======== Passage provided ========

Boeheim pulls a Costanza and the writer straddles the fence like a yellow belly sap sucker...of course Mark Emmert is a weasle too
Imagine...there are specimens here who fall all over themselves to defend these rats.
mweb.cbssports.com/ncaab/eye-on-college-basketball/25537521/jim-boeheims-logic-rules-were-broken-but-syracuse-never-cheatedJim Boeheim's logic: Rules were broken, but Syracuse never cheated
By Matt Norlander / Staff Writer
March 31, 2016 05:22 PM ET
HOUSTON -- Jim Boeheim might as well have been George Costanza up at the podium on Thursday.
Jerry, just remember. It's not a lie if you believe it.
According to Boeheim: It's not cheating if it's not intentional.
Academic fraud, multiple failed drug tests that didn't prevent Syracuse players from losing eligibility, money exchanging hands from a local YMCA acquaintance to SU players. Not intentional acts. Not -- technically -- "cheating."
This was the argument the 71-year-old Syracuse coach made on Thursday when asked to reflect on how the NCAA's penalties have affected the well-being of his program. It was an incredible moment of spin for a man who's otherwise taken in this staggering run the Final Four with humility and emphasized acknowledgement of his own surprise at making it this far with a 10th-seeded team.
With Syracuse and North Carolina -- the former on probation, the latter awaiting a potentially historic punishment from the NCAA's Committee on Infractions (COI) -- set to play on Saturday in the national semifinals of the NCAA Tournament, the unavoidable showed itself here at NRG Stadium. Boeheim and UNC coach Roy Williams (both men who've been inducted into the Naismith Hall of Fame) were asked, repeatedly, about their programs' awkward standing with the NCAA slamming up against the fact they've made it to college basketball's biggest stage.
What Syracuse has done over the past two weeks amounts to one of the best coaching performances of Boeheim's career. In many respects with that, he's never looked better. With this spin on what is cheating, in his mind? It's hard to look much worse.
Williams didn't have much to say. He mostly dodged or shrugged off the latest round of inquiries from the press. The 65-year-old described his Carolina program's ongoing account with the NCAA as such: "All that other stuff that sometimes I call 'junk' has been talked about too much."

======== Data provided ========

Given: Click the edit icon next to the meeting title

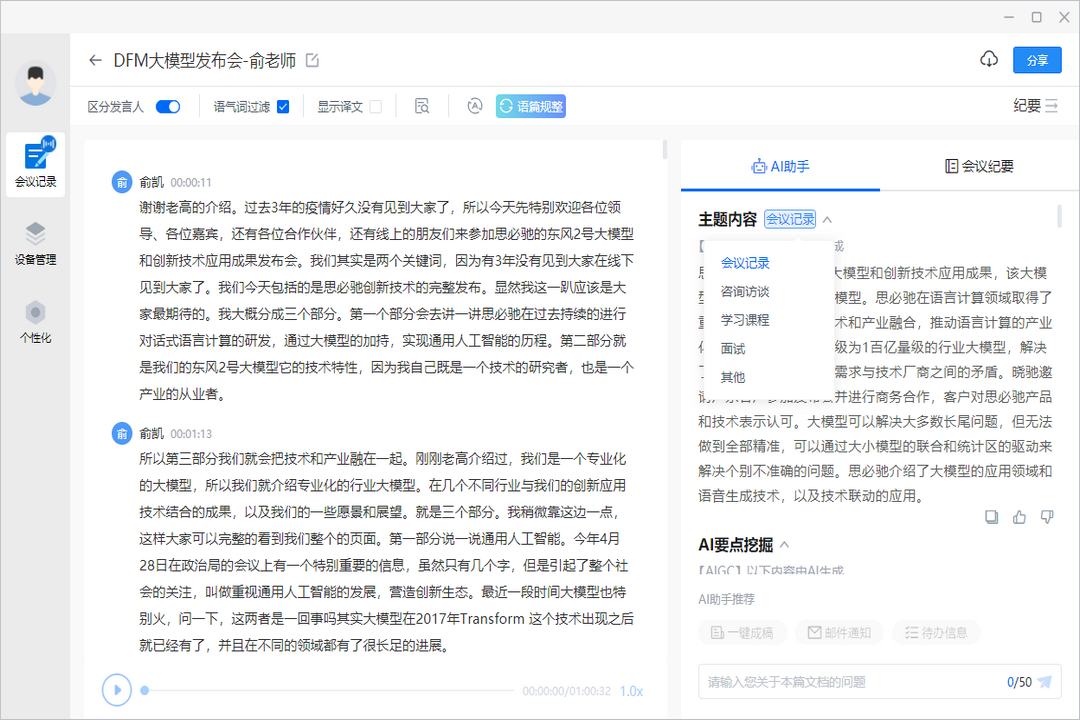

========

*To-do list*
[1] Retype the passage about Jim Boeheim, starting with "Boeheim pulls a" and going on through "it's not intentional.".
[2] In the passage about Jim Boeheim, what word does Roy Williams say he sometimes uses for "all that other stuff"?
[3] Write what comes next in the passage about Jim Boeheim, picking up after its final sentence.

*Answer list*
[1]
Boeheim pulls a Costanza and the writer straddles the fence like a yellow belly sap sucker...of course Mark Emmert is a weasle too
Imagine...there are specimens here who fall all over themselves to defend these rats.
mweb.cbssports.com/ncaab/eye-on-college-basketball/25537521/jim-boeheims-logic-rules-were-broken-but-syracuse-never-cheatedJim Boeheim's logic: Rules were broken, but Syracuse never cheated
By Matt Norlander / Staff Writer
March 31, 2016 05:22 PM ET
HOUSTON -- Jim Boeheim might as well have been George Costanza up at the podium on Thursday.
Jerry, just remember. It's not a lie if you believe it.
According to Boeheim: It's not cheating if it's not intentional.

[2] "Junk."

[3]
Boeheim, as has long been his strong suit, didn't skirt and, in defending himself, caused a stir among those who don't buy his latest defense of what went wrong at Syracuse for nearly a decade. The NCAA's investigation and punishment into Syracuse officially completed, upon appeal, earlier this season. One of the sanctions upheld was a nine-game suspension, something Boeheim sardonically on Thursday referred to as a "vacation." Now, with a fifth Final Four attached to his résumé, Boeheim fought back and went the semantics route to discredit anyone who wants to call him a cheat or to say his program cheated.
"When they say 'cheating,' that's not true," he said. "Rules being broken is a lot different. Cheating, to me, is intentionally doing something, like you wanted to get this recruit, you arranged a job for him, or you went to see him when you shouldn't. You called him when you shouldn't to gain an edge in recruiting, to get a really good player. That's cheating. I think if something happens that you're not aware of, it doesn't really affect the recruit, I don't look at it the same way."
The NCAA doesn't agree with that, and neither does its president, Mark Emmert. I asked Emmert at his annual state-of-the-NCAA presser about Boeheim's personal dictionary. The NCAA president mostly fell back on the COI's decision, and in doing so, disputed the coach's contentions.
"When those folks looked at the facts, they reached the conclusion that, indeed, violations of our rules and bylaws had occurred and imposed sanctions that were consistent with their view and that behavior," Emmert said. "I'll let coach Boeheim define that how he wants to. But the committee determined these are clear violations of the rules and that, therefore, it warranted some pretty significant sanctions, and they were imposed. ... It's the closest thing you're going to see to 'a jury of your peers' model for as broad an association as this one that includes a wide collection of institutions and members. I have complete confidence in what that body did in this case."
For months Boeheim has been most vocal about the suspension. He wasn't allowed to communicate with his team at all during that time from Dec. 5- Jan. 5. And he's still smarting over the NCAA wiping 106 of his wins off the record books, too. For him, even if rules were broken, no "cheating" happened. The punishment remains unfair, and even though he can't fight it anymore, he'll still remind anyone who will listen how unjust, in his eyes, the punishments ultimately were.
"I think being out nine games is a severe punishment for a coach," he said. "If you don't think that, you just don't know it, you haven't been through it. It's a severe punishment. Losing the games is the most irritating thing to me because there's many situations and past cases where similar things, exact same things happen, and games were not taken away. We presented all that stuff. But, you know, nobody listened. But that was the thing that probably bothered me as much as anything."
Truth is, Boeheim's program did cheat. It's historic in its cheating; so rarely has one program been involved in so many murky issues throughout such a long period of NCAA review. It was so problematic that the program's former director of basketball operations was using players' school accounts to help them pass classes, and when the director of athlete support services discovered something was amiss, he was hesitant to report anything because, according to the NCAA, "He had a sense that men's basketball might have 'a little bit of special treatment.'"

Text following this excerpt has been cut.